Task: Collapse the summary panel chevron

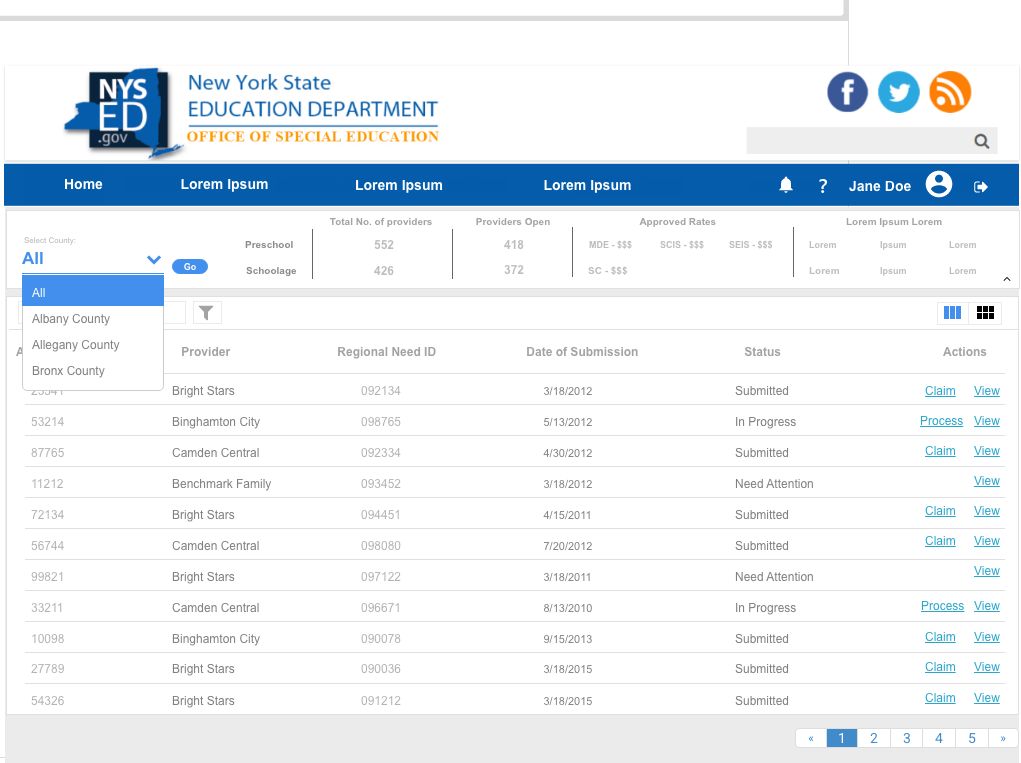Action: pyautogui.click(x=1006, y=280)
---
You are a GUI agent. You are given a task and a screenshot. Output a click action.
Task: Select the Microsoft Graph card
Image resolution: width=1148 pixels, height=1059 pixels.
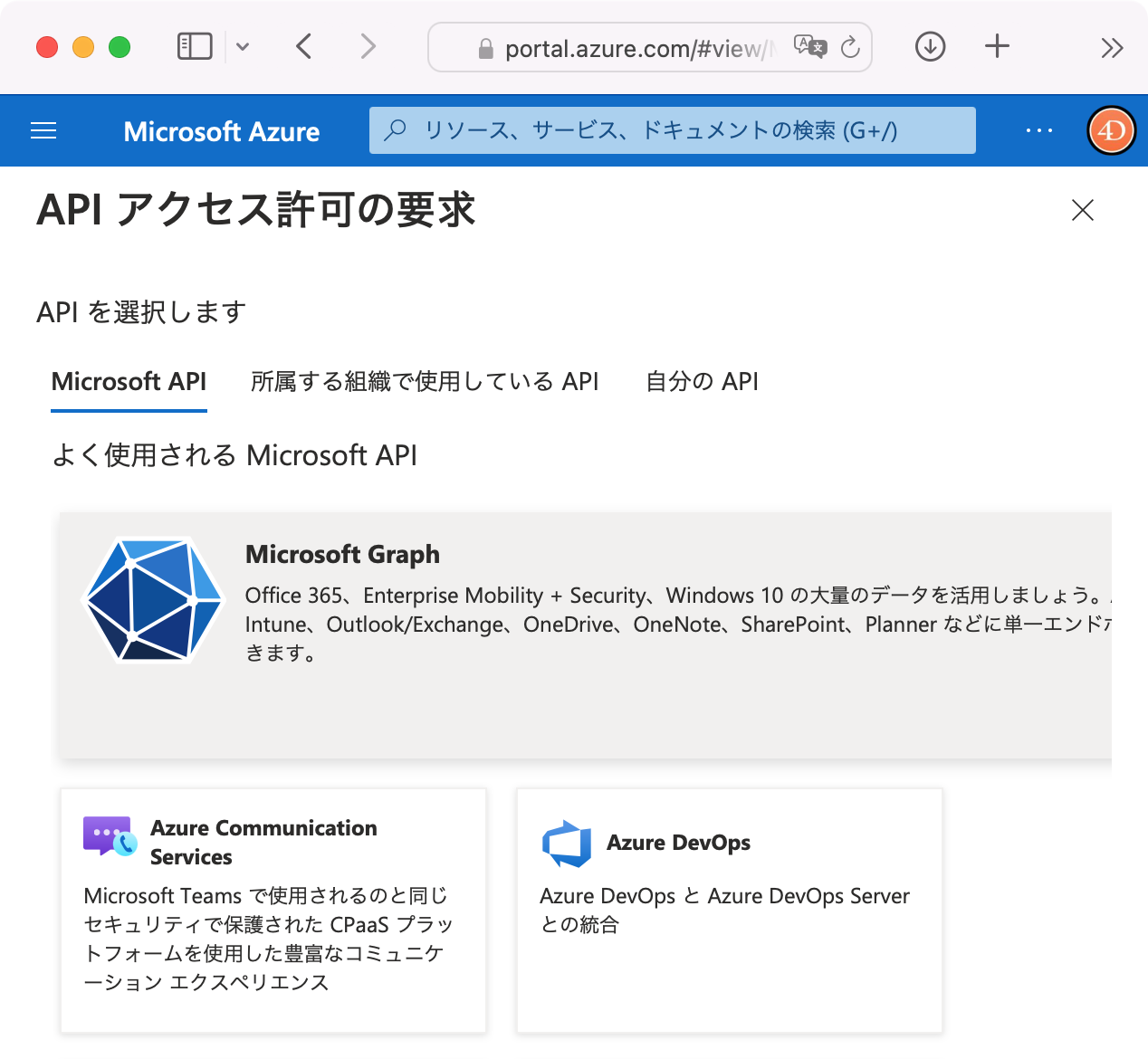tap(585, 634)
==
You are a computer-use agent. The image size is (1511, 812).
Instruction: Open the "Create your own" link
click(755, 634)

TASK ITEM: Look through the records and copy down every line that holds "agent".

RESULT OF THIS EXERCISE:
You are a GUI agent. You are given a task and a screenshot. Output a click action.
You are a computer-use agent. The image size is (1511, 812).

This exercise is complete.